The US two-year yield has risen nearly 57 bp so far this year. The Federal Reserve has hiked rates twice and is poised to raise the Fed funds target rate again in a few weeks. The 10-year yield has fallen 11 bp. The decline in the 10-year yield seems counter-intuitive and many worry that if it continues, it may signal a recession. To be sure, the 2-10 year curve is still positively sloped by about 58 bp, but it is the flattest since late 2007.
The short-end of the curve is anchored to a large extent by Fed policy and perceptions of its trajectory. Long-term rates have three components. The long-term expectations for real rates, inflation expectations, and the term premium, which includes everything else.
To begin explaining the decline in the 10-year yield this year, it is helpful to consider the three components. Let’s start with the long-term expectation of for the real rate. This is what economists have dubbed r-star (r*). It is something that is not observable, so economists have devised proxies.

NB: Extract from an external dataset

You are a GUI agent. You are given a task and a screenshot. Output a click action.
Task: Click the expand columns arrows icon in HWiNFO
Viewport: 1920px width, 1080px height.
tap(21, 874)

A useful proxy is long-term forecasts for Fed funds, which then can be adjusted by the Fed’s inflation target.
Consider that last December, the median forecast of Fed official of the long-term equilibrium rate for Fed funds was 3.0%. Assuming it makes reaches its inflation target (2%) that would put the real rate nearer 1%. In the latest dot-plot (September), the median Fed forecast now stands at 2.75%. Nearly half the decline in the 10-year yield this year could be explained by the lower long-term real rate expectation.
The second component of long-term interest rates is the inflation expectation. There are two broadly different ways to document long-term inflation expectations: market-based measures and surveys. The market-based measures, like the breakeven rates ( the difference between the yield of inflation-linked securities and conventional securities, or five-year forward forwards). The problem with these is that they are not clean and the implied yield is also a function of the relative supply and demand of these instruments.

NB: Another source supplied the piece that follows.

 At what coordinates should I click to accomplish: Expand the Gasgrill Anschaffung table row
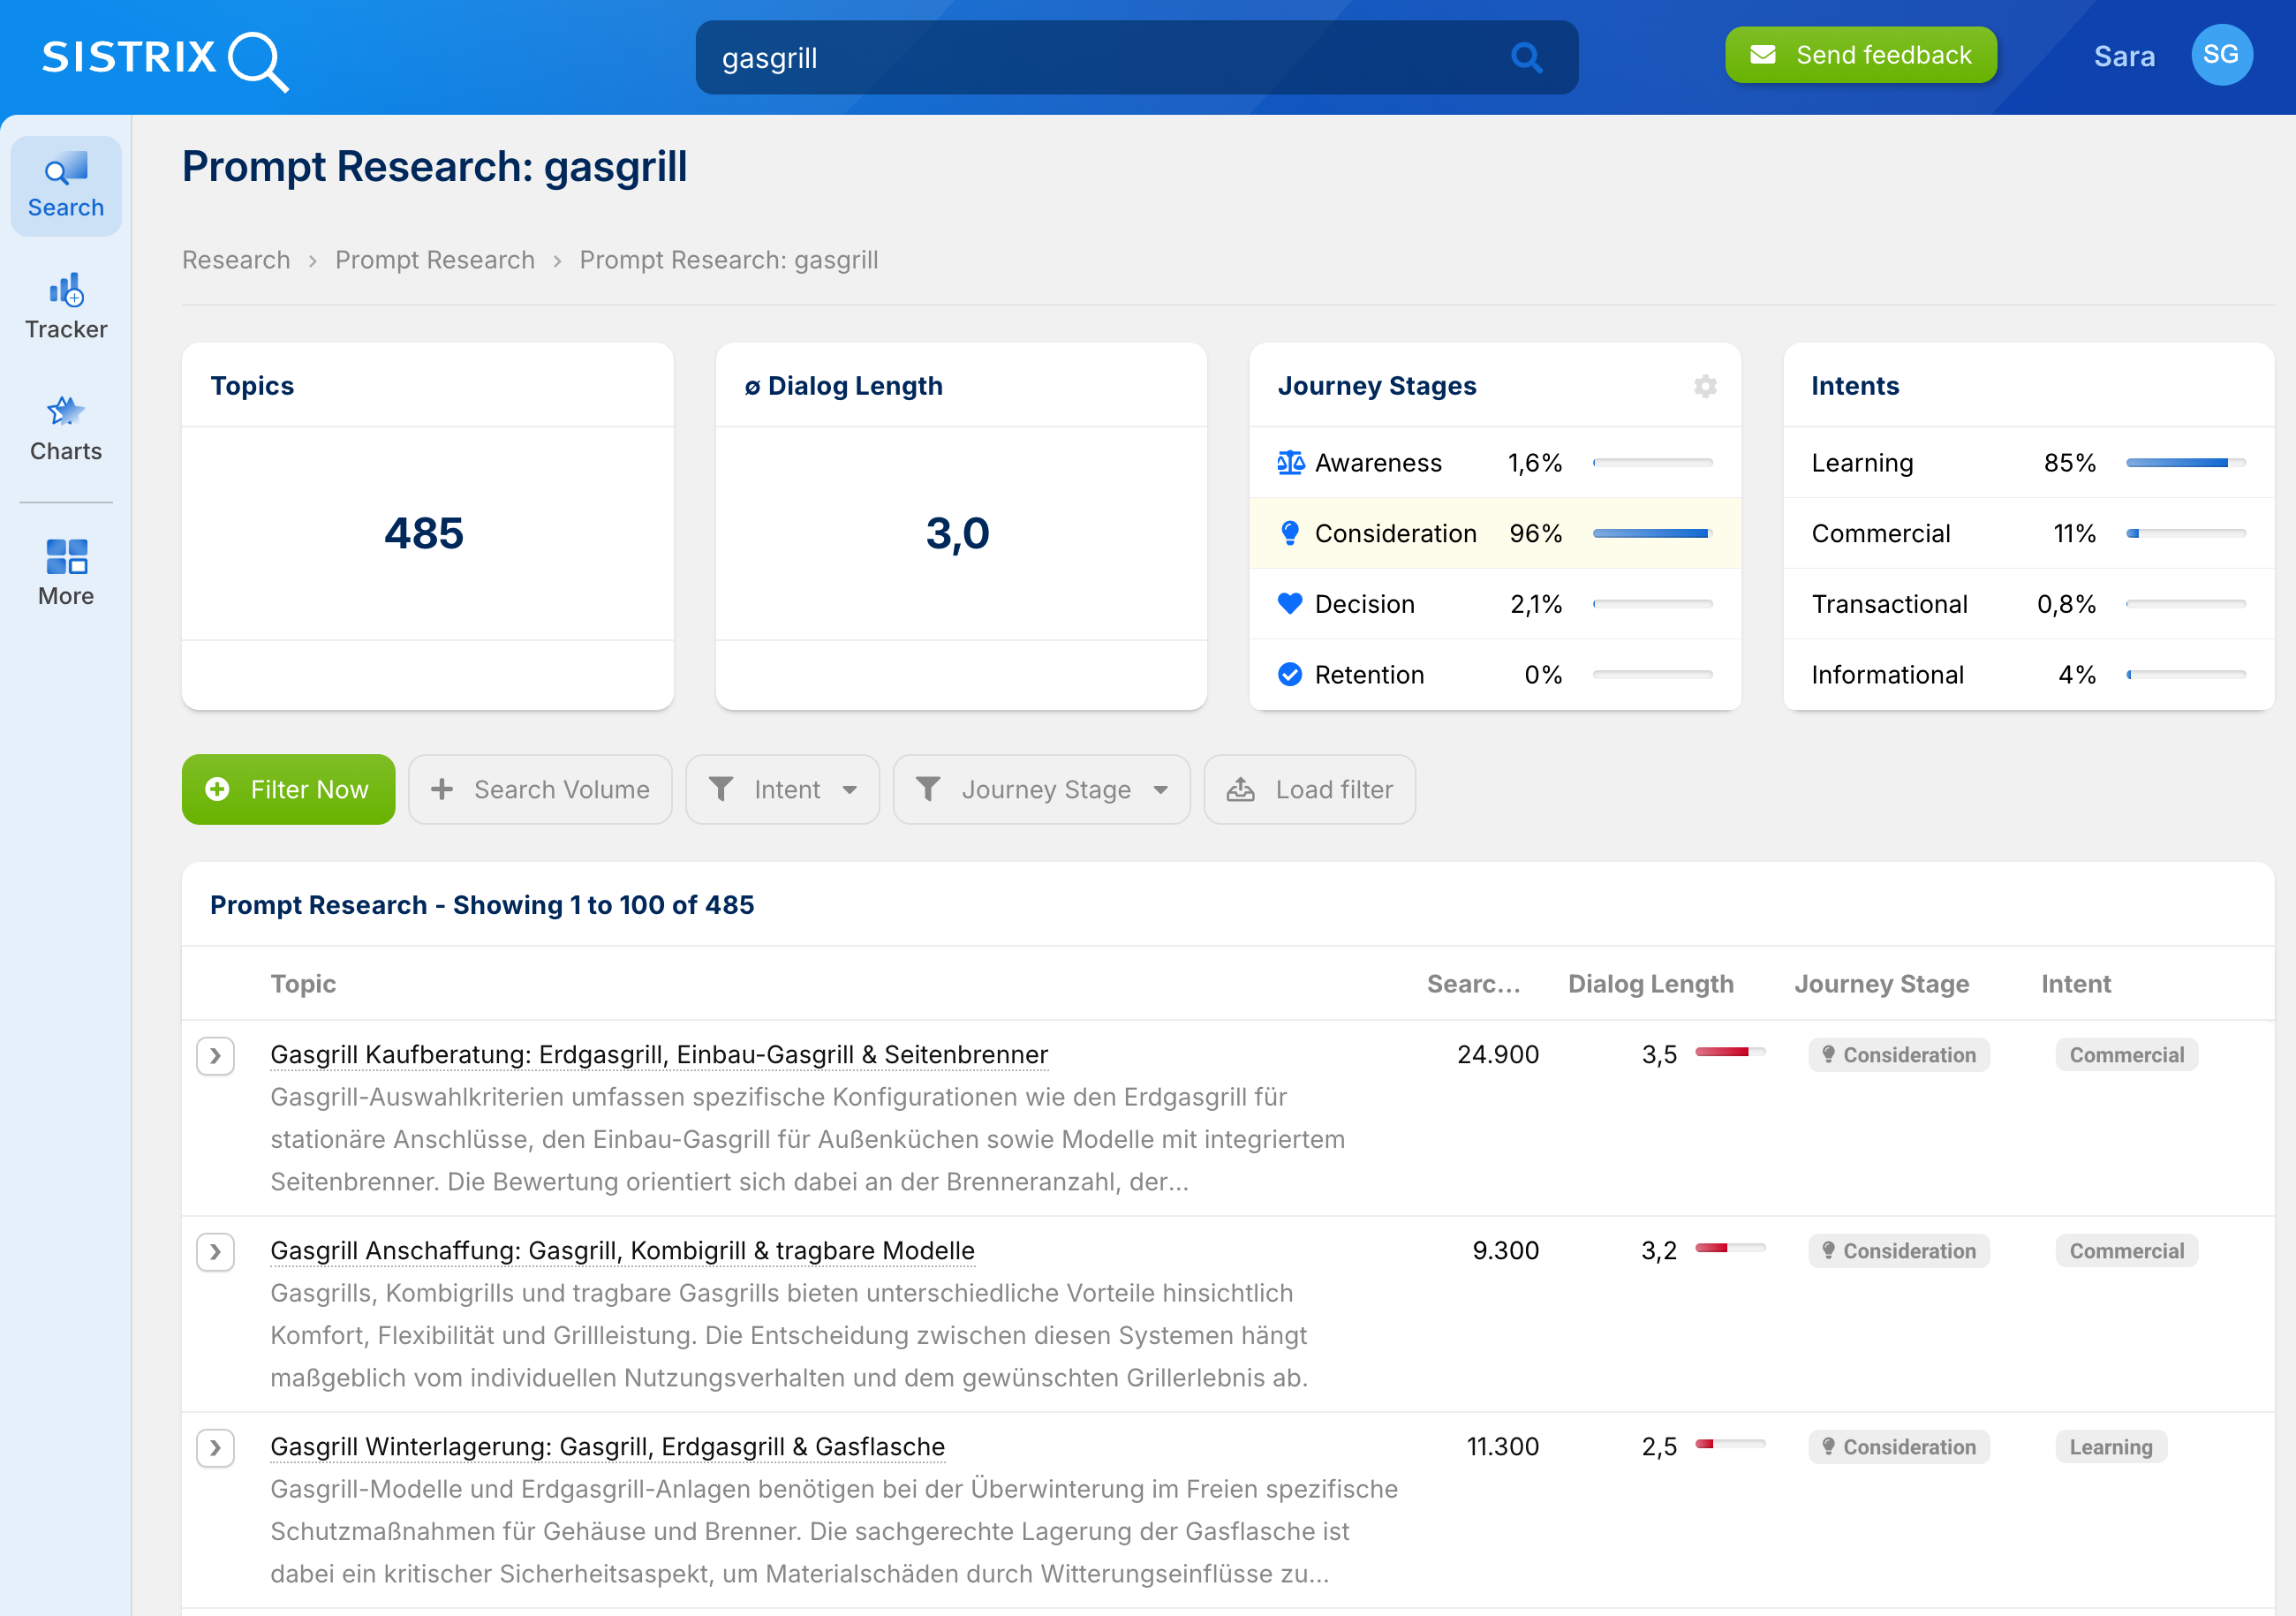click(x=215, y=1252)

There are also numerous surveys including the quarterly one of professional forecasters that the Fed conducts. The University of Michigan conducts a monthly survey as well. Surveys suggest little change in inflation expectations. The latest Fed survey found a median expectation of average inflation from 2017-2026 of 2.25%. Last December, the 10-year forecast stood at 2.22%. The University of Michigan survey for the 5-10 year inflation expectations has also been stable. It has averaged 2.5% this year, unchanged from last year’s average, though down from an average of 2.7% in 2015. On balance, a shift in long-term inflation expectations does not appear to account for the decline in long-term interest rates.

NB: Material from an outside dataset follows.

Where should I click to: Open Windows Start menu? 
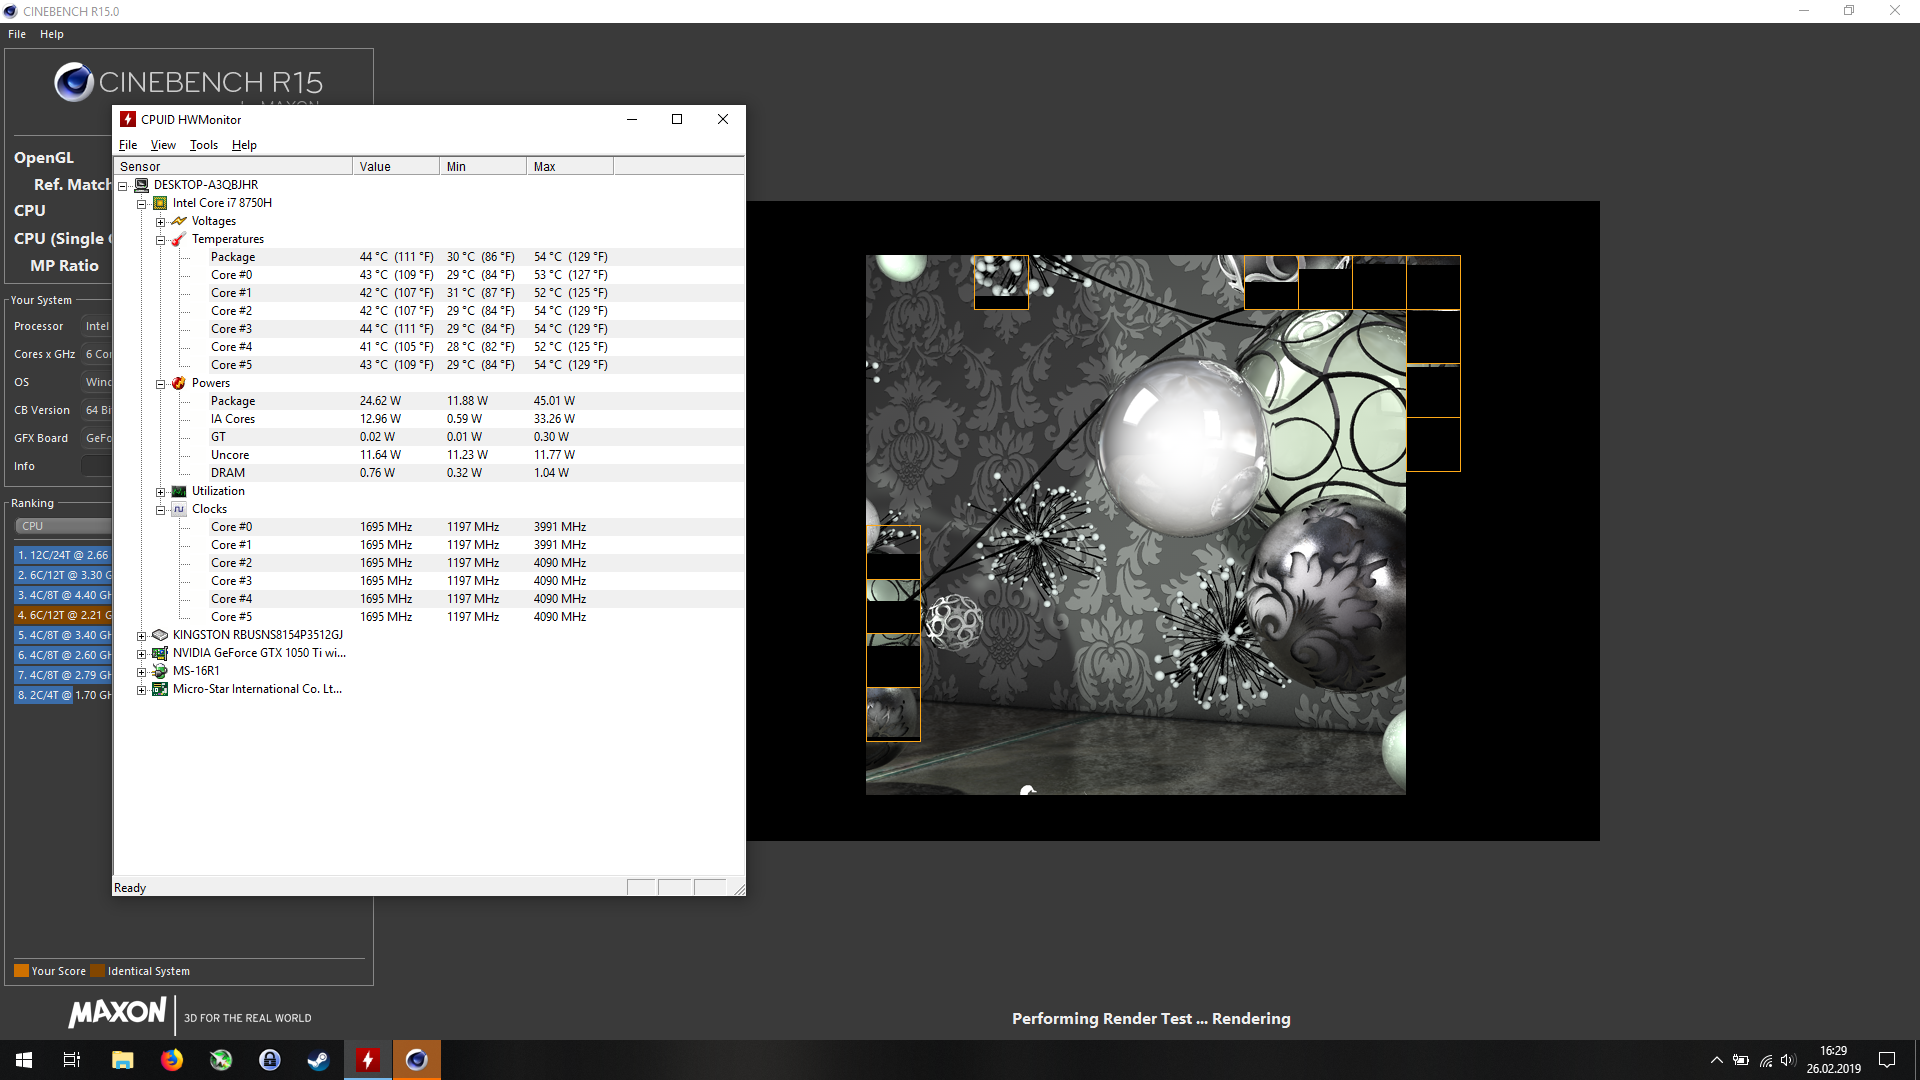tap(24, 1060)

That brings us to the third component of long-term interest rates: The term premium. It is a residual category that includes everything else that influences long-term rates besides the real long-term rate and inflation expectations. There are several factors that may have led to the decline in the term premium. For example, there are more than $10 trillion in negative yielding bonds (in Europe and Japan). This may incentivize some investors to take a lower pickup on long-term US bonds (over short-term notes) than they may have if rates abroad were not negative.
A year ago, many expected fiscal stimuli and infrastructure spending. The US 10-year yield rose a little more than 60 bp in the November-December 2016 period. The market has scaled back such expectations. Also, geopolitical uncertainty may be another factor that may have weighed on the term premium.
When Bernanke proposed his answer to the Greenspan conundrum of the flattening of the yield curve in 2005, he cited foreign demand for US Treasuries coming primarily from Asia and oil exporters. A savings glut reflected the shift in many emerging Asian countries from current account deficits to surpluses after the Asian financial crisis, and the inability of other countries, like China and oil producers to absorb their own savings. The savings glut of at the time was understood to lower the term premium.
The conclusion of this review is that the decline in the US 10-year yield and the flattening of the yield curve are understandable. It is a function of 1) the Fed raising short-term interest rates, 2) the decline in the understanding of the long-term equilibrium real rate (r*), and 3) the decline in the term premium, which could be a function of international developments and scaled-back expectations of US fiscal stimulus.
Going forward, investors may be best served by monitoring the three components of long-term interest rates. Our work with surplus capital as a general condition warns that the long-term equilibrium interest rate could decline further. Inflation expectations might turn out to react more to recent prints rather than long-term structural factors. This warns that if inflation does rise next year that long-term interest rates could respond dramatically. The term premium could also change depending on international developments and long-term US investor behavior (talk of pension funds locking in duration to better manage future liabilities while they can get a larger tax benefit that might be available next year).